Subtle details in every track are easier to hear on Grundman’s remaster, but they don’t push themselves forward. Badrena’s congas on "Palladium," Acuña’s snare rolls on "The Juggler," and the distinct tones of Zawinul’s keyboards and their layering on multitracked passages are all precisely placed in the soundstage and easier to hear because they have enough space to breathe. Above all, you can now more easily hear what a central role Pastorius’s bass played in this stage of Weather Report’s history.

As with all Original Recordings Group LPs, the cover is heavy cardboard and just a bit larger than standard cover size to prevent splitting during shipping. The inner sleeves are made of a sturdy anti-static material, and the two records are 180g each and quiet. The opening groove on my copy had some crackling, so I cleaned the record with Audio Intelligent’s Enzymatic Formula, which eliminated the noise and significantly opened up the sound of the record.

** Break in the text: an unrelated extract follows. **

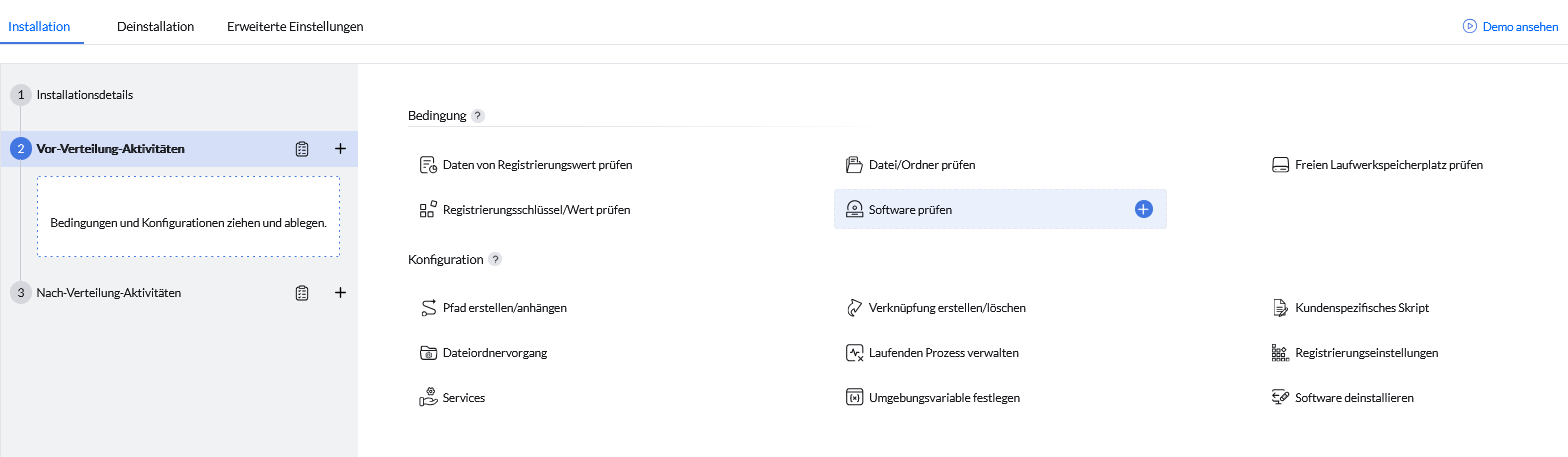Click the Kundenspezifisches Skript icon
The height and width of the screenshot is (457, 1568).
[1279, 308]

I find that any new LP benefits from a good cleaning in order to completely appreciate its sound quality.

Heavy Weather is probably Weather Report’s most commercial record, and it consequently sold more than half a million copies. It’s a smart record, well played and intelligently arranged. It transcends its '70s fusion trappings and, despite its accessibility, stands with the band’s best work. This pressing let’s you revel in its glories.

Diana KrallWhen I reviewed Original Recordings Group’s two-LP, 33rpm reissue of Diana Krall’s Live in Paris (ORG 003), I noted that it had "more space and live ambiance than the excellently mastered CD." I expected the 45rpm version to sound pretty much the same, but it’s worth considering over the other pressing. (Somewhat confusingly, ORG has assigned it the same catalog number as the 33rpm.) The dead wax on each of the 45rpm records is narrower than on the 33rpm, which would suggest wider playing grooves. I’ve read enough about 33 vs. 45rpm to cause my eyes to glaze over and my head to loll, but in this case I’m giving a slight edge to the 45rpm version of Live in Paris. There’s an ever so slightly better sense of the space the music was played in, Krall’s voice is a tiny bit more focused, and the standup bass is rounder and more defined. The effect is something like moving a couple of rows closer to the stage. ORG’s 33rpm version is so good that you shouldn’t be in a rush to replace it with this one. If, however, you’re deciding between the two, go for the 45.